BRUSSELS, July 29 (Reuters) - Euro zone economic sentiment hit a record high in July, estimates from the European Commission showed on Thursday, but a drop in optimism among consumers and the slower rate of increase may signal the peak is fast approaching.
The EU executive said its monthly survey that sentiment in the 19-country single-currency bloc rose to 119.0 points in July, a record since data began to be collected in 1985, from 117.9 in June, which was already a 21-year high.
However, as the positive impact of the reopening of economic activities begins to wane and fears grow around the Delta coronavirus variant, sentiment grew at a slower pace.
"Compared to the last months, the latest improvement was much weaker, suggesting that the indicator is approaching its peak," the European Commission said in a statement.
The rise in sentiment in July was supported by a new surge of optimism in the manufacturing sector which reached another all-time-high after repeated increase this year as factory managers remain largely upbeat.

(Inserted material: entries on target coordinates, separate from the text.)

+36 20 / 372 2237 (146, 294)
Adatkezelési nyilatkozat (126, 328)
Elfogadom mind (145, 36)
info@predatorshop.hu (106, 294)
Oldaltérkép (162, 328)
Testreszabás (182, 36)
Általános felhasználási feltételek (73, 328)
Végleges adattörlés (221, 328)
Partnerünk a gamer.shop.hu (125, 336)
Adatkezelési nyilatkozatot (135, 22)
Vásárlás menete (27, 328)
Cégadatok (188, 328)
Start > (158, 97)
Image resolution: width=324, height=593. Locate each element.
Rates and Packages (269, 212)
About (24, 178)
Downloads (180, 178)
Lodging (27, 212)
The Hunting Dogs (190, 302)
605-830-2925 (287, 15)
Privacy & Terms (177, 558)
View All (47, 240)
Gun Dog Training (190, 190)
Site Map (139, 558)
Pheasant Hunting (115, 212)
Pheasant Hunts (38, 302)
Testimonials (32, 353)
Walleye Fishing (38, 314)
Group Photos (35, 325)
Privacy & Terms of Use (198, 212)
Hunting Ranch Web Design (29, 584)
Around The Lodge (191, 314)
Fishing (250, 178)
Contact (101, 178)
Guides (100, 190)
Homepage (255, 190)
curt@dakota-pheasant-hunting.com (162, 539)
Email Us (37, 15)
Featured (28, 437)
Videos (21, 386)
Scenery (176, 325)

Confidence also rose to its highest level since August 2007 in the services sector, which has been hit hardest during the pandemic and is the chief beneficiary of the current reopenings.
But the rise in the overall sentiment was checked by a decline in consumers' confidence, after a five month rally, partly caused by households' worse assessment of the future economic situation and plans to make major purchases.
That contributed to a slight fall of optimism in the retail sector.
Selling prices expectations continued to increase across the board in line with forecasts of higher inflation towards the end of the year in the euro zone.